The scooting may have managed to jostle my wayward joint back into place, but I limped through the world for a good two months. And when the swelling in my knee and foot finally went down, I carried the scars of my encounter with Sir Mix-A-Lot on the inside. My confidence was shaken; my ability to continue my family’s proud wedding dancing legacy was in doubt. I thought about Mix-A-Lot often, thought of a rematch. I knew how to find him; he had brazenly shouted his number, 1-900-MIX-ALOT, as I struggled to remove my fancy shoe from my rapidly swelling foot. But I couldn’t bring myself to meet him again…

…That is, not until a wedding I attended last weekend. It was in a small town in Wisconsin, and there were far more people at the bar than on the dance floor. This was my comeback dance, and I had eased back into it with the twist and some flailing to Love Shack. Along with the bride, I was one of about six women on the dance floor when the DJ announced a special request from one local man to another. The bride and her local friends froze as the DJ continued, “I don’t really want to know what this is all about, but here we go.”

“We got to get out of here,” the bride said as she joined the exodus from the dance floor. I was almost back to my table when I heard that unmistakable beat and that whiny woman’s voice urging Becky to look at another woman’s impossibly big butt, and I knew in an instant why everyone had run. This whiny woman is but the herald to the dark knight who commands feet and legs to dance and, yes, knees to bend unnaturally before him. As the local women scattered, I couldn’t blame them for their fear. The last time I’d faced Sir Mix-A-Lot, I’d ended up missing two days of work and riding the electric shopping cart at Target.

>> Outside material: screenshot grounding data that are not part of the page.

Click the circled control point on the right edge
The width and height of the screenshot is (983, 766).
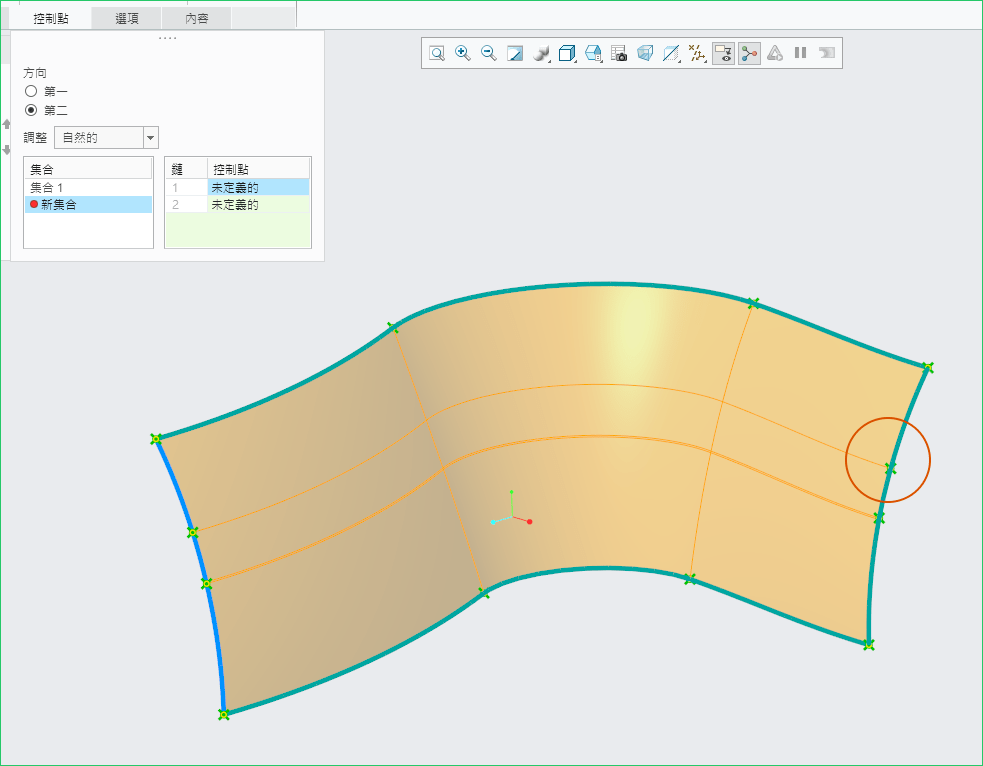(x=890, y=467)
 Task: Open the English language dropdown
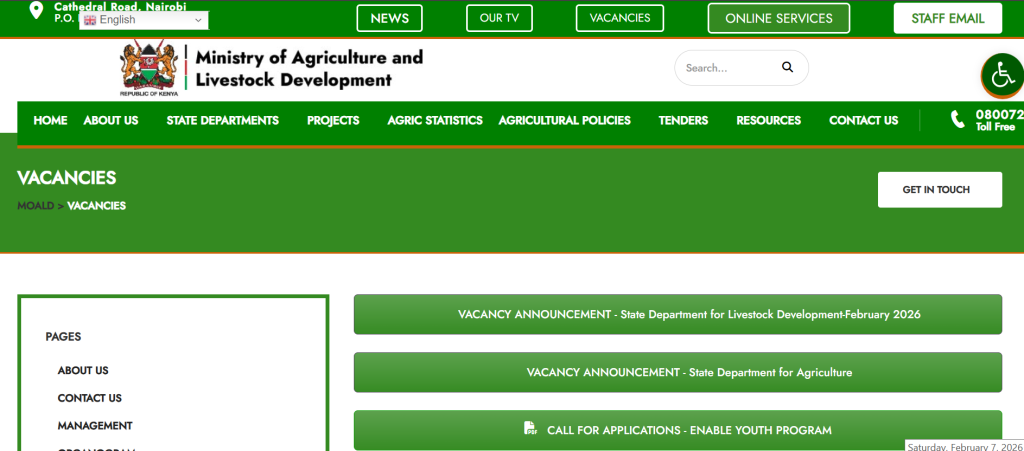[143, 20]
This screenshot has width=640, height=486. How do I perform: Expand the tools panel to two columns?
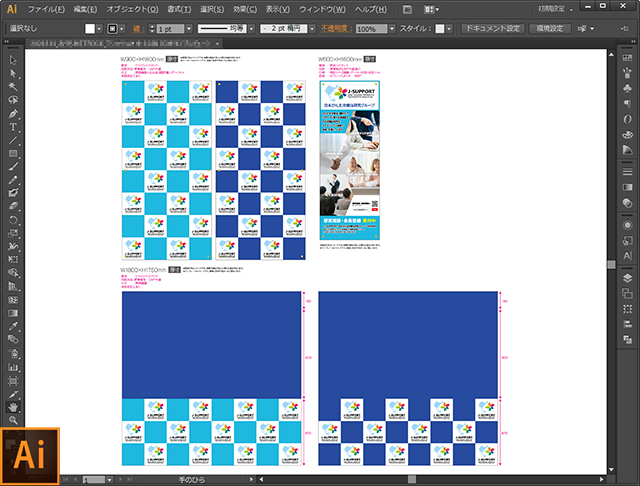click(6, 42)
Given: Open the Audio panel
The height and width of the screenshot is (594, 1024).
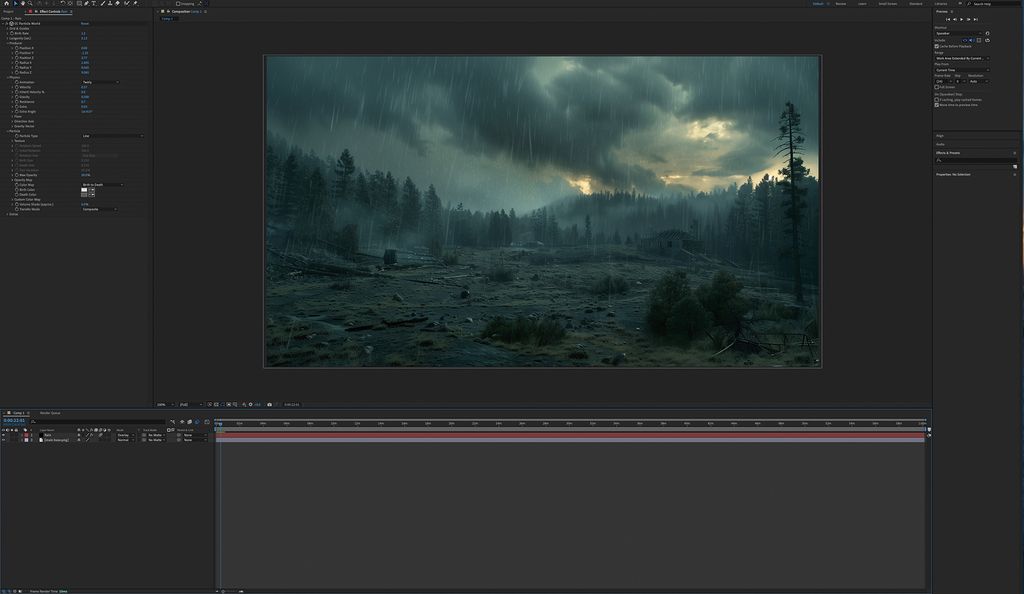Looking at the screenshot, I should (938, 143).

“I like big butts, and I cannot lie,” came his voice through the darkened dance hall. I spun on my heels and looked back at the deserted dance floor. Lights flickered on empty parquet flooring. Not a soul, it seemed, was brave enough to face Mix-A-Lot in that arena. I looked to my friend Sarah, who had been witness (pointing, laughing witness) to my fall one year ago. She looked to the dance floor and back at me then nodded slowly; I knew would not face him alone. I persuaded the bride to come back to the dance floor with us, and several women reluctantly followed her.

Our little mass of flailing femininity moved toward the dance floor, and I steeled myself with quiet resolve: I would not kneel before Sir Mix-A-Lot…mostly because I can’t really kneel anymore without shooting pains in my leg. But as I took those first tentative steps back into the flickering lights, that familiar beat pounding through the autumn air, I was surrounded by women shaking their butts in solidarity, and I knew I had already won.